Ecosyste.ms: Awesome

An open API service indexing awesome lists of open source software.

Awesome Lists | Featured Topics | Projects

https://github.com/billgewrgoulas/hypothesis-testing-on-37-seasons-of-nba

First assignment for the course Data Mining @CSE.UOI
https://github.com/billgewrgoulas/hypothesis-testing-on-37-seasons-of-nba

data-analysis data-science numpy scipy seaborn statistics

Last synced: 30 days ago
JSON representation

First assignment for the course Data Mining @CSE.UOI

Awesome Lists containing this project

README

        

# Hypothesis Testing on 37 Seasons of NBA

## Introduction

The purpose of this project is to analyze the NBA statistics Dataset from Kaggle and extract usefull information by applying various statistical analysis and hypothesis testing methods.

## Objectives

* Apply data pre-processing on the Data
* Extract usefull conclusions by creating various plots of the Data
* Apply hypothesis testing methods.

## Part 1 Statistical Analysis

#### Step 1 - Data Pre-Processing
* Keep only seasons from 1980 to 2017.
* Keep only the players of age 18 to 40 years old.
* Focus only on the main positions PG, SG, SF, PF, C.

#### Step 2 - Create the hist plots of the points of each player per season.
* We observe that the points of the players follow the chi-squere distribution.
* Use the log-scale method to better visualize the plots.

#### Step 3 Analyze how age affects player performance.
* For each player calculate the metrics: PPG, APG, BPG, TS%, PER, RPG for each season.
* Create a line plot for each metric.
* Observe that the age factor has a direct correlation with player performance and affects each metric differently.

#### Step 4 Analyze if player performance with the age is affected by the position.
* Create lineplots for the metrics using the position as the grouping variable
* Observe that there is a correlation between the player performance metrics and the age and position.
* Some metrics in certain positions are affected more as time passes.

#### Step 5 In this step we are interested in investigating whether there is a correlation between the metrics PPG, APG, RPG, BPG.
* Calculate the statistics for each player but using the data from all the seasons the player has participated.
* Create the scatter plots for all pairs of the metrics in order to find any linear relationships.
* To extract more accurate results perform the Pearson Correlation Test on the Data.
* From the results of the test we can tell that there are statistical significant relationships between the metrics.
* Do the same for the positions and extract more specific correlations.

#### Step 6 In this part we want to study if there is a difference between the performance of players who play in a different position.
* Use the metrics from the previous step and create barplots with the average values for different positions, with 95% -confidence intervals.
* Observe that the players perform differently when playing in different positions.
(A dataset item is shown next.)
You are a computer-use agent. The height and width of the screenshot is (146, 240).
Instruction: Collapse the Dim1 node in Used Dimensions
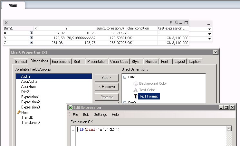125,77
## Part 2 Hypothesis Testing

#### Question 1 In this part we want to find which position is the best for a player, by studying the PER metric in different positions.
* First create the corresponding barplot PER-Position similary to step 6.
* Observe that all positions seem equal in terms of Player Efficiency Rate.
* In order to decide which position is the most efficient we will make the following assumptions:
* -H0 Null hypothesis: There is no significant difference between the PER in different positions.
* -H1 Alternate hypothesis: There is significant difference between the PER in different positions.
* Using the Student T-Test we conclude that there are some significant differences of the means in different positions.
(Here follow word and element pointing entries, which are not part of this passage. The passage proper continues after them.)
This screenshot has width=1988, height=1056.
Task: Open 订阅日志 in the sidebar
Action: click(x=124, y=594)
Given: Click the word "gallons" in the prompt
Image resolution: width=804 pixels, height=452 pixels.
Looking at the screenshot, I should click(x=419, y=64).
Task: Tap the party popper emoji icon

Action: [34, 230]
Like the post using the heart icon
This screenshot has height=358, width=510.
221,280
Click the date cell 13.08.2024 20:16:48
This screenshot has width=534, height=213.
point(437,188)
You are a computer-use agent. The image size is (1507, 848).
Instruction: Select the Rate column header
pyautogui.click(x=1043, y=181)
#### Question 2 In this part we will focus our attention on player Russell Westbrook, who has achieved a significant number of Triple-Doubles.
* First using the data we will find the chance of his team winning when he has achieved triple-double and compare it to the probability of his team winning regardless if he has achiaved a tripple double, in order to understand if this is beneficial for his team.
* Subsequently we will assume the following:
* -H0: There is no dependence between a victory and the triple-double Of Russel
* -H1: There is a correlation between a victory and the triple-double Of Russel
* In this case we will apply the Chi-Squere Test of Independence to test the Hypothesis.
* From the results we find that the H0 is rejected thus there is correlation between a victory and the triple-doubles Of Russel.

#### Question 3 In this part we will study if there is a correlation between the number of assists peripheral players give to one team (the backcourt - PG, SG) and the points scored by the tall ones in the team (the frontcourt - SF, PF).
* To test this we are going to use the Pearson Correlation Coefficient.
* First we will calculate the observations for each team and for each Season and then apply the test.
* From the results we can conclude that there is positive linear relationship between the metrics with coefficient = 0.58.

#### Question 4 In this part we will find out if teams score an average of more points at home vs away.
* We will examine the teams: Boston Celtics and Minnesota Timberwolves and assume the following:
* -H0: There is no significant difference between points at home vs away.
* -H1: There is a significant difference between points at home vs away.
* In order to test these assumptions we will perform two experiments:
* First we will use the Student T-Test and afterwords we will do a permutation test
* From the results of the two tests we can reject the H0 for Boston Celtics but not for Minnesota Timberwolves.